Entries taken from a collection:
====================
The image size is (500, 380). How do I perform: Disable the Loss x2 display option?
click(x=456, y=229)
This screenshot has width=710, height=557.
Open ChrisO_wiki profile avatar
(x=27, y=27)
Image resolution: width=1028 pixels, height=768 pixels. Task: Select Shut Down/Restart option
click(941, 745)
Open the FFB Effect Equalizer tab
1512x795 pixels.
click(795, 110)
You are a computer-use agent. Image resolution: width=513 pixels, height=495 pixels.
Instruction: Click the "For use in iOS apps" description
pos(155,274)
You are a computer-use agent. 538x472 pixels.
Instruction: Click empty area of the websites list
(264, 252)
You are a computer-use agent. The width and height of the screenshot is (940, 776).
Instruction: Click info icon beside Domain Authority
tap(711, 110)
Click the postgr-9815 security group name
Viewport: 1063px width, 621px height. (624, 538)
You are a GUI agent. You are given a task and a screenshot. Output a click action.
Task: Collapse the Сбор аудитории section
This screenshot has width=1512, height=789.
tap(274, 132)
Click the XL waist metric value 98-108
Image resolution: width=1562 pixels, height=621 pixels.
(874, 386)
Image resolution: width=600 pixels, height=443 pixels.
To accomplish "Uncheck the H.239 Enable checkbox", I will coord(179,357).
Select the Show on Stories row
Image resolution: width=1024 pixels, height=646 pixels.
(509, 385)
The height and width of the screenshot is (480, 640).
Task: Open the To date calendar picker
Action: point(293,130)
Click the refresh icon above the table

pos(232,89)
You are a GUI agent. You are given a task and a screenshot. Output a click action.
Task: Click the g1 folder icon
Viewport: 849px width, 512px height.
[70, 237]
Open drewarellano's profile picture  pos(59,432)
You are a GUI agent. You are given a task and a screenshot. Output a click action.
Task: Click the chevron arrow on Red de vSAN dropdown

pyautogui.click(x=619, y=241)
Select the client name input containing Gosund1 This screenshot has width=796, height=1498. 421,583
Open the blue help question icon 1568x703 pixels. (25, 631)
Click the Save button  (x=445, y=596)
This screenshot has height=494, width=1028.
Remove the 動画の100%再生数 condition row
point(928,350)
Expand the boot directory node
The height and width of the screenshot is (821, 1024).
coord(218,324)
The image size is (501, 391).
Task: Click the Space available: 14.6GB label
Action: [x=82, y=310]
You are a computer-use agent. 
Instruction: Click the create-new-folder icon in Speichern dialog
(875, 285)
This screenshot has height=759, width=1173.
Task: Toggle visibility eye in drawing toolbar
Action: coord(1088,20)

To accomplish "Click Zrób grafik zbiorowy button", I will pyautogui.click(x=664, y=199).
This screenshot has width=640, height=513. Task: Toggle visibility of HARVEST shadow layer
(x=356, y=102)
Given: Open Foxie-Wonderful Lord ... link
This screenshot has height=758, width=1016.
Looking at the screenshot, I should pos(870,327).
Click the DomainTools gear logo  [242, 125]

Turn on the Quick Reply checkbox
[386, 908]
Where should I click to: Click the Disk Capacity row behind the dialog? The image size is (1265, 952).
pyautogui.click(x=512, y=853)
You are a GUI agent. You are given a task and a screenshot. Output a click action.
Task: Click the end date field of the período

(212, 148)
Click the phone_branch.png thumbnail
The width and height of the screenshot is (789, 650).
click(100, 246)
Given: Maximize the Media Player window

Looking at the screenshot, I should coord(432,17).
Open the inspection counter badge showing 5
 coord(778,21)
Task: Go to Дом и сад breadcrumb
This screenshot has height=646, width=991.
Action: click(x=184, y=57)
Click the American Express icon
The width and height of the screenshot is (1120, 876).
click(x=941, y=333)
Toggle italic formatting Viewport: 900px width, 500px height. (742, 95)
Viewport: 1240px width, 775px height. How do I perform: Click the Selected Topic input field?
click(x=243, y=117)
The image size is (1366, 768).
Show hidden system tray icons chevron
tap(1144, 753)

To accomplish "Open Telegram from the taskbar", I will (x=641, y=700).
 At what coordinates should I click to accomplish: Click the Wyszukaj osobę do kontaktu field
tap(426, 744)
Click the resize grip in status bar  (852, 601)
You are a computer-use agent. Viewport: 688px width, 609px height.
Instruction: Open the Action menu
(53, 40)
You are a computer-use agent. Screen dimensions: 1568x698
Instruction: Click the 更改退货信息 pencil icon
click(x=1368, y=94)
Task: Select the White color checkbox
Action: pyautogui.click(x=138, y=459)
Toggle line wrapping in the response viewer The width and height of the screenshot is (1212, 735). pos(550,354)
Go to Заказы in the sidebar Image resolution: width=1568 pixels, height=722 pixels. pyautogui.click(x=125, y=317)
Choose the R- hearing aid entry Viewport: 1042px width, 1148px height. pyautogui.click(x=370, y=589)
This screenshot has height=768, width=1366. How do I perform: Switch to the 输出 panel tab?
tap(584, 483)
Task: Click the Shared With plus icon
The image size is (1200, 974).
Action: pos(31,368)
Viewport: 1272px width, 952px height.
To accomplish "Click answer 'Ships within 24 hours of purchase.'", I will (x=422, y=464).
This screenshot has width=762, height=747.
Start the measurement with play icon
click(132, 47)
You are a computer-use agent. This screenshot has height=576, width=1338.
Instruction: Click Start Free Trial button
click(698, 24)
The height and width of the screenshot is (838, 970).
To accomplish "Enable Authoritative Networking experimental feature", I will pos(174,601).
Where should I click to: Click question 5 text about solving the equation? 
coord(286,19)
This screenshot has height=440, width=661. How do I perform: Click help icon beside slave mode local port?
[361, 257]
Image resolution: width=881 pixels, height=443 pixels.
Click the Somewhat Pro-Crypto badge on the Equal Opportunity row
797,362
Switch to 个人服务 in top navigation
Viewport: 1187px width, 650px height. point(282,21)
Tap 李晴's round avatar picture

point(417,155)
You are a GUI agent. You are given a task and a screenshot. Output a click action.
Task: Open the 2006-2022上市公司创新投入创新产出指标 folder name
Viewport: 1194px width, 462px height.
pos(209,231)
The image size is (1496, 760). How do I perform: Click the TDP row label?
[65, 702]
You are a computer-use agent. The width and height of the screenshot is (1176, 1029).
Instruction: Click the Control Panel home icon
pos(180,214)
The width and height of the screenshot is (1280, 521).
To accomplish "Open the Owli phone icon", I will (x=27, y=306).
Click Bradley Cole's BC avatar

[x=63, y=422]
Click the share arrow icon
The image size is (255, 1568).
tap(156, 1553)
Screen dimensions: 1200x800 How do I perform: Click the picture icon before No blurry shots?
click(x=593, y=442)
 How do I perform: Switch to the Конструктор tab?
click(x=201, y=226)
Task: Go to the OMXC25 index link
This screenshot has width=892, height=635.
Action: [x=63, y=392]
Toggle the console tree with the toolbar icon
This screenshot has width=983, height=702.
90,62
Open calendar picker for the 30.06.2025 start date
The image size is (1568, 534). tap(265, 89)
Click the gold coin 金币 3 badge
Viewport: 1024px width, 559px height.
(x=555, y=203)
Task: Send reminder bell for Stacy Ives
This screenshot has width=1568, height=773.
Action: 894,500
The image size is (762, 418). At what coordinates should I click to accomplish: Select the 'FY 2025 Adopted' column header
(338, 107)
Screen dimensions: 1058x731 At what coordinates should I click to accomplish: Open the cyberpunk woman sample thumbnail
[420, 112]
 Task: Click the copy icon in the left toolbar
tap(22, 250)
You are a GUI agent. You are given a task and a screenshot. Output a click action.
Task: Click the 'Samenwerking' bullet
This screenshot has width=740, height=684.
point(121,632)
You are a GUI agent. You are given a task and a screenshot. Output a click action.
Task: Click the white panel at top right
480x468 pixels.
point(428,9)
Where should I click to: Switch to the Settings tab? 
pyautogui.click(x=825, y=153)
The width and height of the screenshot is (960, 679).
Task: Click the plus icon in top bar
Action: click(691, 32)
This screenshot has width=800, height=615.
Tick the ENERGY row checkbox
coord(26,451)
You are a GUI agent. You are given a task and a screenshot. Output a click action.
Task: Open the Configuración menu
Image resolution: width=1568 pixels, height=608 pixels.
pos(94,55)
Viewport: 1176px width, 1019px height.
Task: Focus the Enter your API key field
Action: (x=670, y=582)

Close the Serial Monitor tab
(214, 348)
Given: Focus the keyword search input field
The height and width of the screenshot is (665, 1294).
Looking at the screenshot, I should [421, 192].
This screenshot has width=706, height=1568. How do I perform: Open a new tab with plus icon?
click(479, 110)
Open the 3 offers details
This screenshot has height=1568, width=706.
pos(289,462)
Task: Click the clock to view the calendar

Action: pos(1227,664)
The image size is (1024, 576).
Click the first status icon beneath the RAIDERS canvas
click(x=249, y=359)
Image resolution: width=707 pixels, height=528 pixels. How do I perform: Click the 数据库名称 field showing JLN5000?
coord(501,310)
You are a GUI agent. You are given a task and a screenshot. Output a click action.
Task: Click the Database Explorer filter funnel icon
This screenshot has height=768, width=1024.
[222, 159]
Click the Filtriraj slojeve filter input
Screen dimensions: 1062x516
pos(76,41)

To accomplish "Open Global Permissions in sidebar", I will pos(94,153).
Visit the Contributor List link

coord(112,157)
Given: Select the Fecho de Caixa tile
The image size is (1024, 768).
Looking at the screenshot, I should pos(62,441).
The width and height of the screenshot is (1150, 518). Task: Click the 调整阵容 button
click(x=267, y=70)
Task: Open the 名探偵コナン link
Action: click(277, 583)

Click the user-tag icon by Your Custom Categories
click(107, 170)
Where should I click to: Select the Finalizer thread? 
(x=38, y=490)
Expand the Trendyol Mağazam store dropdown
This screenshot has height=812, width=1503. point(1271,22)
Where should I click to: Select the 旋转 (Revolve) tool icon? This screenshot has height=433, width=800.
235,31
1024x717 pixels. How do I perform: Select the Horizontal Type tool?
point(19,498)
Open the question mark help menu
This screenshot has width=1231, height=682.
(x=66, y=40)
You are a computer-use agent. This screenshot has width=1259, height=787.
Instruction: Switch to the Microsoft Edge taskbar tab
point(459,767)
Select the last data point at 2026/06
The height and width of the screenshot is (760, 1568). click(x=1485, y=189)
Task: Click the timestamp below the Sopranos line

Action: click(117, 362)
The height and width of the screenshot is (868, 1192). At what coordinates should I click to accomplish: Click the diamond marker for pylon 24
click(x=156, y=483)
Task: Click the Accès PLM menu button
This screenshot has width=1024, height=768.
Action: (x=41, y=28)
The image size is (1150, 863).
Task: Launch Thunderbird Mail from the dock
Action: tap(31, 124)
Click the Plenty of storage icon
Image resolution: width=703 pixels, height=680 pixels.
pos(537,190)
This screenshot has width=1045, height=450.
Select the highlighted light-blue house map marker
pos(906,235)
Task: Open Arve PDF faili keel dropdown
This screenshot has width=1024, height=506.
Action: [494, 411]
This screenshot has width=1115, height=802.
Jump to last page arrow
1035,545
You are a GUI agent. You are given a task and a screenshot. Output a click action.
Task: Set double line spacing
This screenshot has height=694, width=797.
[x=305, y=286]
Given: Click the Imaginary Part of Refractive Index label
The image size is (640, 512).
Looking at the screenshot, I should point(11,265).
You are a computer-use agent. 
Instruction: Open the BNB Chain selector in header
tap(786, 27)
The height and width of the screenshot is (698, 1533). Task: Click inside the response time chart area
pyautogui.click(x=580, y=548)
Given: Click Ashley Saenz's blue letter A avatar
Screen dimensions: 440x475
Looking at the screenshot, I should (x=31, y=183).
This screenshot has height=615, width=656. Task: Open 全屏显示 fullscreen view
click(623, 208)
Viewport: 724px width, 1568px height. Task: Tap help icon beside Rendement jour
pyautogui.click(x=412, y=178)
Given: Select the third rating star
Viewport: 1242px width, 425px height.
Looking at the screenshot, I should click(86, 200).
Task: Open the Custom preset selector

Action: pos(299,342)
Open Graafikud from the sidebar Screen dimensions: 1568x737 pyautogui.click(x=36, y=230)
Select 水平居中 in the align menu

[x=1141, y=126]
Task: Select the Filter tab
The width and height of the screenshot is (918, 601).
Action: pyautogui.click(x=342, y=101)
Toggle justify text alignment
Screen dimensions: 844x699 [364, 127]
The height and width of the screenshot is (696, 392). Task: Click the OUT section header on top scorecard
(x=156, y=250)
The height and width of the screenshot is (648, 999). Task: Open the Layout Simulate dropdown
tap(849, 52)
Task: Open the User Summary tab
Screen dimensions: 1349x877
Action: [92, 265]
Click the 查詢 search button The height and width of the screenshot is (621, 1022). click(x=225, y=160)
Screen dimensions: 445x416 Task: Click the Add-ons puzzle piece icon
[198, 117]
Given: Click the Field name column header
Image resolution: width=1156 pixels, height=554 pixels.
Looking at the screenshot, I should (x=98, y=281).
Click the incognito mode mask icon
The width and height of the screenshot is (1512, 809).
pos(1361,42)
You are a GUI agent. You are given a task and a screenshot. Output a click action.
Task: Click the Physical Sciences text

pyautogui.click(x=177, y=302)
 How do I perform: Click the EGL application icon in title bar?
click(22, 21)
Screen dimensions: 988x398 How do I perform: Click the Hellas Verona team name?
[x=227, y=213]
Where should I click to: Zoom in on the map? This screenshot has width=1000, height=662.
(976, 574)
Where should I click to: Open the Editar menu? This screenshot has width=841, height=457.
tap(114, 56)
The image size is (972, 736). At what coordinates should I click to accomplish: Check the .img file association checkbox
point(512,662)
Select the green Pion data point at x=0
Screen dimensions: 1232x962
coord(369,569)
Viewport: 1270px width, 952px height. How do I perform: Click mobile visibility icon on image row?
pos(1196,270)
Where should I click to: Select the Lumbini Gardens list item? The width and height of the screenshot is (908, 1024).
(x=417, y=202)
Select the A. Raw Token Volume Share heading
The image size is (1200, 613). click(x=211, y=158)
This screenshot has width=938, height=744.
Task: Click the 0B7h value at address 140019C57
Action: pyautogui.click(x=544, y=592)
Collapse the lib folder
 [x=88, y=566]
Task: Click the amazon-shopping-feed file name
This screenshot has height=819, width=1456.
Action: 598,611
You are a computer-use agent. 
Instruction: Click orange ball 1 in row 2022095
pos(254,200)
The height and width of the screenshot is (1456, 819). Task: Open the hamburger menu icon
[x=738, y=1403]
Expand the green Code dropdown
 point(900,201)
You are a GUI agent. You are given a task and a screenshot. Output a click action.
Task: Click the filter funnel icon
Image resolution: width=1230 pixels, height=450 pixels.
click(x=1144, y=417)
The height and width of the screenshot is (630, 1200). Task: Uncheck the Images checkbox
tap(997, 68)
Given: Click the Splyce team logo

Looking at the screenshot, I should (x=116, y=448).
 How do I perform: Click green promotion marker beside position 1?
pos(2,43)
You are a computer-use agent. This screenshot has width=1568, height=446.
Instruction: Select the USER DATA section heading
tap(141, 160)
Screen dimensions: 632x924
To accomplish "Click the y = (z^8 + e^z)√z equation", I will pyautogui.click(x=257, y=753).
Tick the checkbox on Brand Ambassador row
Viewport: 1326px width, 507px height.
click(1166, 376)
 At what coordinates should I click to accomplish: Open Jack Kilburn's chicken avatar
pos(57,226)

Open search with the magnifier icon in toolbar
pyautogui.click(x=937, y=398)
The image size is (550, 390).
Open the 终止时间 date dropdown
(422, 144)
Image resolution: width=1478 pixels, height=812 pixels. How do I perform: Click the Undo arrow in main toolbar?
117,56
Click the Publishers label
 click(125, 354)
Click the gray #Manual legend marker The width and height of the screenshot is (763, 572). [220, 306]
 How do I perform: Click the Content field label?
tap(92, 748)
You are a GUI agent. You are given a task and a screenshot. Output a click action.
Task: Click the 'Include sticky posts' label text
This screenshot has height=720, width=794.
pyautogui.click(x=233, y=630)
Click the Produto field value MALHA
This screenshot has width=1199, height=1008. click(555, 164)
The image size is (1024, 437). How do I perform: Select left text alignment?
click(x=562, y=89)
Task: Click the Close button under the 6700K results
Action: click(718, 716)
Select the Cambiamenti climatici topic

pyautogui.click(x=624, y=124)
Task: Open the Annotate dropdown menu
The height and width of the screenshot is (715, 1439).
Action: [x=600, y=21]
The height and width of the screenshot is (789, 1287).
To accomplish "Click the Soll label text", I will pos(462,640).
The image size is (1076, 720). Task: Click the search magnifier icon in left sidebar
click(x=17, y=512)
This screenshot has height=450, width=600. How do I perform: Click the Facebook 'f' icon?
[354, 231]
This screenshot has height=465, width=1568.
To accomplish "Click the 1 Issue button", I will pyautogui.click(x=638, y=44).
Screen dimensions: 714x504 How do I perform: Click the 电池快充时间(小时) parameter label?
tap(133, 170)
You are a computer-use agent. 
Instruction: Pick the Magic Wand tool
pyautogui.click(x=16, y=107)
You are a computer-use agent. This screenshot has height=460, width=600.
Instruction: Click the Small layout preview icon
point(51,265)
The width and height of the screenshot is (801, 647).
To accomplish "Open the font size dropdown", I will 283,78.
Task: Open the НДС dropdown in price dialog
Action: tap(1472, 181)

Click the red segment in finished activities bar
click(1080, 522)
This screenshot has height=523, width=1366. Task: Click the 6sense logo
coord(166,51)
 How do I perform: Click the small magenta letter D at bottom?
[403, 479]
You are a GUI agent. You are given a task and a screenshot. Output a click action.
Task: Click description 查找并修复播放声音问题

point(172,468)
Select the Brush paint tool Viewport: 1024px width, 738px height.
====================
#### TASK INSTRUCTIONS
Above are the records; from them, give again exactly the lines from the one containing "The width and height of the screenshot is (1120, 876)." to the one containing "Viewport: 1272px width, 952px height.", both lines included, and nothing more.

#### SOLUTION FOR THIS PROBLEM
The width and height of the screenshot is (1120, 876).
click(x=941, y=333)
Toggle italic formatting Viewport: 900px width, 500px height. (742, 95)
Viewport: 1240px width, 775px height. How do I perform: Click the Selected Topic input field?
click(x=243, y=117)
The image size is (1366, 768).
Show hidden system tray icons chevron
tap(1144, 753)

To accomplish "Open Telegram from the taskbar", I will (x=641, y=700).
 At what coordinates should I click to accomplish: Click the Wyszukaj osobę do kontaktu field
tap(426, 744)
Click the resize grip in status bar  (852, 601)
You are a computer-use agent. Viewport: 688px width, 609px height.
Instruction: Open the Action menu
(53, 40)
You are a computer-use agent. Screen dimensions: 1568x698
Instruction: Click the 更改退货信息 pencil icon
click(x=1368, y=94)
Task: Select the White color checkbox
Action: pyautogui.click(x=138, y=459)
Toggle line wrapping in the response viewer The width and height of the screenshot is (1212, 735). pos(550,354)
Go to Заказы in the sidebar Image resolution: width=1568 pixels, height=722 pixels. pyautogui.click(x=125, y=317)
Choose the R- hearing aid entry Viewport: 1042px width, 1148px height. pyautogui.click(x=370, y=589)
This screenshot has height=768, width=1366. How do I perform: Switch to the 输出 panel tab?
tap(584, 483)
Task: Click the Shared With plus icon
The image size is (1200, 974).
Action: pos(31,368)
Viewport: 1272px width, 952px height.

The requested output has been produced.